▸ DATASET EXCERPTS
-- begin --

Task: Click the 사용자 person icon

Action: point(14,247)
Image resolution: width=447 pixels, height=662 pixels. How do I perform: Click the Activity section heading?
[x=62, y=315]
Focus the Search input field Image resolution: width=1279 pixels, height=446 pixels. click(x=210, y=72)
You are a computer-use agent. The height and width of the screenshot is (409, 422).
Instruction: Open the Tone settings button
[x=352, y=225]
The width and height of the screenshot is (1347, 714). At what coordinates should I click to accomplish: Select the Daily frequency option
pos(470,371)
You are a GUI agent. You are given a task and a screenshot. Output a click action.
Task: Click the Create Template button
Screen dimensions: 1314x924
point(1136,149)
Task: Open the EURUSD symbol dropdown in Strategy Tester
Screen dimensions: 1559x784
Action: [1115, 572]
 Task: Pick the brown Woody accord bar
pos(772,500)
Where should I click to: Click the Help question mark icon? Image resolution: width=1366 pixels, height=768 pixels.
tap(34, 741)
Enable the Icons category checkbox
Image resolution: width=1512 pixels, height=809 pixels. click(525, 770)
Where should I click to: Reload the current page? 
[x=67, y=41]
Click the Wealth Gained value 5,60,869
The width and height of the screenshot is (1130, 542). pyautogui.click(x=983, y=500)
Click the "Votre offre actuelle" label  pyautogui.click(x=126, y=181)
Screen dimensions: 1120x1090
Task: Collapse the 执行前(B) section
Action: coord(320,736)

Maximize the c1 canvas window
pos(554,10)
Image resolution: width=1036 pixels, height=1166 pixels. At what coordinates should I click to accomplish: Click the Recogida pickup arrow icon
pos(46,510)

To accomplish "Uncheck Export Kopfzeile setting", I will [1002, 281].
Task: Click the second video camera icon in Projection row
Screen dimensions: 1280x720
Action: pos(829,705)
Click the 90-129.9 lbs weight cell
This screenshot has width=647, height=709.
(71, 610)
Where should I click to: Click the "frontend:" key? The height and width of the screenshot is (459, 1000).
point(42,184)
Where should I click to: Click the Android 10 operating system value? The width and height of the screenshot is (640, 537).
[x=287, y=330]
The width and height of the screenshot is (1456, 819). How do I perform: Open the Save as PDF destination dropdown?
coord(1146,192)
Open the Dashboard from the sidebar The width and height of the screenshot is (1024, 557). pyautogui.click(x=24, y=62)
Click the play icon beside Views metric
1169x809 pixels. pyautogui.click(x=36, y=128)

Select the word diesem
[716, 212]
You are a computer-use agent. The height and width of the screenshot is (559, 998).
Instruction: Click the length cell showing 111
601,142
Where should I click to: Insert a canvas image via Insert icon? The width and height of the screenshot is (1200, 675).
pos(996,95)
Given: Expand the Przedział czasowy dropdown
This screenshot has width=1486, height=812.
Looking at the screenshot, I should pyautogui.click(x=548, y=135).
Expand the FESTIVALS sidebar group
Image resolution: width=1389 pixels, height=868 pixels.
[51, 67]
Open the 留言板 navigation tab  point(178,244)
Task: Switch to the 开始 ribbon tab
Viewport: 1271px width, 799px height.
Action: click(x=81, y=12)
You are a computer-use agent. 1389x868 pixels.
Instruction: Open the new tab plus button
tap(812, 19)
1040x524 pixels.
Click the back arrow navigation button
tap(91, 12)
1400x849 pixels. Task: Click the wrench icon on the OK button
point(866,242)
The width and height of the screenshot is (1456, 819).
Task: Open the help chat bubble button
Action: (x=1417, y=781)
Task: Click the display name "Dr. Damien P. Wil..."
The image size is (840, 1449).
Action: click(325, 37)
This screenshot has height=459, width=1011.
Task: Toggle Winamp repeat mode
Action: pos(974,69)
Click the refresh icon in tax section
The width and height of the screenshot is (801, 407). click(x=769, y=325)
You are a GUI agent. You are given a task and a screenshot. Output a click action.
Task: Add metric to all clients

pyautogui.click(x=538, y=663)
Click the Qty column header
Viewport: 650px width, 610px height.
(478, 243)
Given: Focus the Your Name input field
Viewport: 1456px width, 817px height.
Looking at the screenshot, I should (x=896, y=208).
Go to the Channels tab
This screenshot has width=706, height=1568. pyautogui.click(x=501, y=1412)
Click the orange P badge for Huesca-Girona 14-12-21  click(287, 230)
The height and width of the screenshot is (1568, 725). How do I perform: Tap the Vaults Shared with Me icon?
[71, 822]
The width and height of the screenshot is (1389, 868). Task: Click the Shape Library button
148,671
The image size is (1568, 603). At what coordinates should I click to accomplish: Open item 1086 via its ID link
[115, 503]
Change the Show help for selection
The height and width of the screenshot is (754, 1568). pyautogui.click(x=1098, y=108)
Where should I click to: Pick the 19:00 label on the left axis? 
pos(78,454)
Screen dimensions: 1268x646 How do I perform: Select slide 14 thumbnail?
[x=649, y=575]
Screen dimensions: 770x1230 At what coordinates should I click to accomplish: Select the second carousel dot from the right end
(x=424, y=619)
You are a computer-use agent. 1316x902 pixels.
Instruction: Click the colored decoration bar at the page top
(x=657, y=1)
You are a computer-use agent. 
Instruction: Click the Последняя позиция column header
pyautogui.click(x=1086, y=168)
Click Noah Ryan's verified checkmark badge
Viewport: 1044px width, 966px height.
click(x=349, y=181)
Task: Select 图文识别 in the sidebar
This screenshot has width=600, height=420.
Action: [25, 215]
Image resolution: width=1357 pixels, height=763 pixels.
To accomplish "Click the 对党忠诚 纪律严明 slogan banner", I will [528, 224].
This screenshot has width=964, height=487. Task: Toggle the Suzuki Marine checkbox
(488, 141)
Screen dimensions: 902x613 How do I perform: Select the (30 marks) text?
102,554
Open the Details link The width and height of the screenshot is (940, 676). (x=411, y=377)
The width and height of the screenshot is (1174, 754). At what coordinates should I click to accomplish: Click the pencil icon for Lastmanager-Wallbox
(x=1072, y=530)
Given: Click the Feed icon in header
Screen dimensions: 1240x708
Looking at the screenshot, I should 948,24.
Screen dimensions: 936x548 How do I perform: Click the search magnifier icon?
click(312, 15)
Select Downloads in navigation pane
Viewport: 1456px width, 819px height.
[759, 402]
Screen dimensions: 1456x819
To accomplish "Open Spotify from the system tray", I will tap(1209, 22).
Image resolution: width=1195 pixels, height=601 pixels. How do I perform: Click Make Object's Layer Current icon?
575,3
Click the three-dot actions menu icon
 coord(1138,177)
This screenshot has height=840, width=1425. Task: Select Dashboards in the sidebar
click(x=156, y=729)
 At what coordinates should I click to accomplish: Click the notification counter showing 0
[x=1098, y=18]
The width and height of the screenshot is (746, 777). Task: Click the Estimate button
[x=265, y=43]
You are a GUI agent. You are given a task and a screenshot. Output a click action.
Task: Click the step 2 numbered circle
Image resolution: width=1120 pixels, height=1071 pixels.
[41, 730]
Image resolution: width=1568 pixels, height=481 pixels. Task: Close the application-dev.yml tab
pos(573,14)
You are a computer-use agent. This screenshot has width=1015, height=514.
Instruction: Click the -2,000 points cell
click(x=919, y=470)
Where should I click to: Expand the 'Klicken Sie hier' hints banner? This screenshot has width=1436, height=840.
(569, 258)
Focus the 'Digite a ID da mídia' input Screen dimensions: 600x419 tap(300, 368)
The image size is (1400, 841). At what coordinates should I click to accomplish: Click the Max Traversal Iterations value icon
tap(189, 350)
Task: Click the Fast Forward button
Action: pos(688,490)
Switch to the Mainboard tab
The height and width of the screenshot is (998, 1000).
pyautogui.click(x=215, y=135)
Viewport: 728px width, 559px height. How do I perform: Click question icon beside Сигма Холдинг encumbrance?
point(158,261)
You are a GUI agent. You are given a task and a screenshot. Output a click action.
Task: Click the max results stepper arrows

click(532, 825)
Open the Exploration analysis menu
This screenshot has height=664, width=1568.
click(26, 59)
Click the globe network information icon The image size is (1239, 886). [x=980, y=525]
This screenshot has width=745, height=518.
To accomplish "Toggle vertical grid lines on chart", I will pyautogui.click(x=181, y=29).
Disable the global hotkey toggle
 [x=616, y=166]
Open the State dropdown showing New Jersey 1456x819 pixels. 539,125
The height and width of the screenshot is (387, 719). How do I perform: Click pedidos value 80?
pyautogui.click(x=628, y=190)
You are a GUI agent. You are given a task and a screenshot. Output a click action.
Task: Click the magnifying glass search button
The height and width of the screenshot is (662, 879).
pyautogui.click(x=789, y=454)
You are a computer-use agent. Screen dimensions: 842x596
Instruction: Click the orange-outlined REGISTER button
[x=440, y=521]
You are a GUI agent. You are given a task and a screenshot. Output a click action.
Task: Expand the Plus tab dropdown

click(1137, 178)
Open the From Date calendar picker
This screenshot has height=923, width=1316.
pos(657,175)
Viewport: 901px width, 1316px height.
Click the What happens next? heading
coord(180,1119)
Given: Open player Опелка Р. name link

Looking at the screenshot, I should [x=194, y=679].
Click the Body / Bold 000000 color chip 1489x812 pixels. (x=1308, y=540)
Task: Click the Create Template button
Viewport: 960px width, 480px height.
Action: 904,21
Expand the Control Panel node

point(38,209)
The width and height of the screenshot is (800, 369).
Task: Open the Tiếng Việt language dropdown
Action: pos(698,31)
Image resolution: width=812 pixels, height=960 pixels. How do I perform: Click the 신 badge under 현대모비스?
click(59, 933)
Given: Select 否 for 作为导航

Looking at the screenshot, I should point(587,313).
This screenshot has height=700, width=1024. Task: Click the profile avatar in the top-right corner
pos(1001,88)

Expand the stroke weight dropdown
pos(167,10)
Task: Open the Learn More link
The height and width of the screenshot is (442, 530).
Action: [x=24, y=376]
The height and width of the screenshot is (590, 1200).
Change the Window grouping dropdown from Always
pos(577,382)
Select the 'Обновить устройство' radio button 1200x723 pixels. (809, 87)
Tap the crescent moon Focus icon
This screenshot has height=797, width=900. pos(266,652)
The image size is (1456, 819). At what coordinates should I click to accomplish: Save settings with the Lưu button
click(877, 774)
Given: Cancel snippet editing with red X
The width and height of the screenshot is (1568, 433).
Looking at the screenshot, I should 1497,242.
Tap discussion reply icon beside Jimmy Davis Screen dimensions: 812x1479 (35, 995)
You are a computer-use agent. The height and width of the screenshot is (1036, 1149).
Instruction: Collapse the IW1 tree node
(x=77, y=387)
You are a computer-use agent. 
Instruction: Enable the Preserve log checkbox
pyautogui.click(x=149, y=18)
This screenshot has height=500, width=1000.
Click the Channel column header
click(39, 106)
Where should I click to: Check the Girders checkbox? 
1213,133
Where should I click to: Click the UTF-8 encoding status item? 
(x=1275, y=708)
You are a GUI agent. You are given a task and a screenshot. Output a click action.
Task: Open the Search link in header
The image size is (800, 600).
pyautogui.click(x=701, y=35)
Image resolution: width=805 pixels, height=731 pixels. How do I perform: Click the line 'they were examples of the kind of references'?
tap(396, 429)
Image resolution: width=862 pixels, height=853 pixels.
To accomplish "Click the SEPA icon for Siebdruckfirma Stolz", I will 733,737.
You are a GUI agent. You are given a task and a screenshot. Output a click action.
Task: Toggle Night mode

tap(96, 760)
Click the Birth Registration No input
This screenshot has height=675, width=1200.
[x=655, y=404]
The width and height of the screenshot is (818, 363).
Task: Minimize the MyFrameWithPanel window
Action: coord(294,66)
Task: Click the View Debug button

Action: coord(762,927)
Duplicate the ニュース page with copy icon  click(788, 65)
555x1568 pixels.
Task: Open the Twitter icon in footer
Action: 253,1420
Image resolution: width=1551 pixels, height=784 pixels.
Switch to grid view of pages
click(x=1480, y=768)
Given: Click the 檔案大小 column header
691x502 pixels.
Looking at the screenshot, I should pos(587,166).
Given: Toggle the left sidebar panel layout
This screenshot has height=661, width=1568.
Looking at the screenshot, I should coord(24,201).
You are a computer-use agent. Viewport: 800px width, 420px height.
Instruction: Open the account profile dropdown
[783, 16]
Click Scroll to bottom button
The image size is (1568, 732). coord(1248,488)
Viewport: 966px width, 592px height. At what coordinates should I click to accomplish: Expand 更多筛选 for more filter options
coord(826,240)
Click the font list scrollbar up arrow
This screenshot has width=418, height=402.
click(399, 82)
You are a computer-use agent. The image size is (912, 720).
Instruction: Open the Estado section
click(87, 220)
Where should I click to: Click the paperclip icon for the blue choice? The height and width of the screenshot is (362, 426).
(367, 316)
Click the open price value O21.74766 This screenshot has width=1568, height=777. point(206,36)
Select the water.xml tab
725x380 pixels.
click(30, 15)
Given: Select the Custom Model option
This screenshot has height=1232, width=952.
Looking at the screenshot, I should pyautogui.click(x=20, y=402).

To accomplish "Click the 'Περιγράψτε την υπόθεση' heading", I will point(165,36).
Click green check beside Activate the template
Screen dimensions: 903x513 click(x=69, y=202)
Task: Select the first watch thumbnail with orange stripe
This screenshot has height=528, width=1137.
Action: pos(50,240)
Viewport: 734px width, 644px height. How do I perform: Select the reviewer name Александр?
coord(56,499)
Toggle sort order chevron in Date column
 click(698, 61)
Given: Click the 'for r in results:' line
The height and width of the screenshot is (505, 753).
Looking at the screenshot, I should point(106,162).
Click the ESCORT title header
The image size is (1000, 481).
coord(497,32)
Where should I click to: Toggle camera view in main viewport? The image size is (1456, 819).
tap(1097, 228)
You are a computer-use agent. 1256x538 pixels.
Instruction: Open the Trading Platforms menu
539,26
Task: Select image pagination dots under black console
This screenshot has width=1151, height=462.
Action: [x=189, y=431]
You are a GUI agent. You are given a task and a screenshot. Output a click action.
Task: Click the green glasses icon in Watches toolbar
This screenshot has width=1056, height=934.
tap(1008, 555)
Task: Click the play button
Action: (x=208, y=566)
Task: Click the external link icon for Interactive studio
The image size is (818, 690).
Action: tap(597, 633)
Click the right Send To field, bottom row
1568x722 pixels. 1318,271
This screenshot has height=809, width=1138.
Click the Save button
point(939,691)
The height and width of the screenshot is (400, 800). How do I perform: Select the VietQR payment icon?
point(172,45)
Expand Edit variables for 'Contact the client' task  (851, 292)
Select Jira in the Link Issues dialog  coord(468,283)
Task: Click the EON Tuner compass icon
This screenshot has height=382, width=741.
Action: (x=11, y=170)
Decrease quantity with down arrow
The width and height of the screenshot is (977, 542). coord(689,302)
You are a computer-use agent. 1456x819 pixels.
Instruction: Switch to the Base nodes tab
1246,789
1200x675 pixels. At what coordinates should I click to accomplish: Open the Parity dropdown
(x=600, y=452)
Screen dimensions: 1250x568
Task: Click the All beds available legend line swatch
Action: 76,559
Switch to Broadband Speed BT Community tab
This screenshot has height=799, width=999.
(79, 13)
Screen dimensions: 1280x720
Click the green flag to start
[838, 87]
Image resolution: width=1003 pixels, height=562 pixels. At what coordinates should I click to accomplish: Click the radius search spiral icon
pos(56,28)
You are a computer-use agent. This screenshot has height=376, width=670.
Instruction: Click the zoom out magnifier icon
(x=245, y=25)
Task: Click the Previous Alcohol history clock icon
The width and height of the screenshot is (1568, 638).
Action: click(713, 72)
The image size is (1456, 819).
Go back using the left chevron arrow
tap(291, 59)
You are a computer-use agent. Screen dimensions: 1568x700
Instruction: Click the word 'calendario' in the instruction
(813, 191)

-- end --

▸ WRITTEN EXERCISE
Please output the lines of the entries above exactly, starting at the first line of the entries and ending at the line that contains "Focus the Search".

▸ SOLUTION TO THIS TASK
Task: Click the 사용자 person icon

Action: point(14,247)
Image resolution: width=447 pixels, height=662 pixels. How do I perform: Click the Activity section heading?
[x=62, y=315]
Focus the Search input field Image resolution: width=1279 pixels, height=446 pixels. click(x=210, y=72)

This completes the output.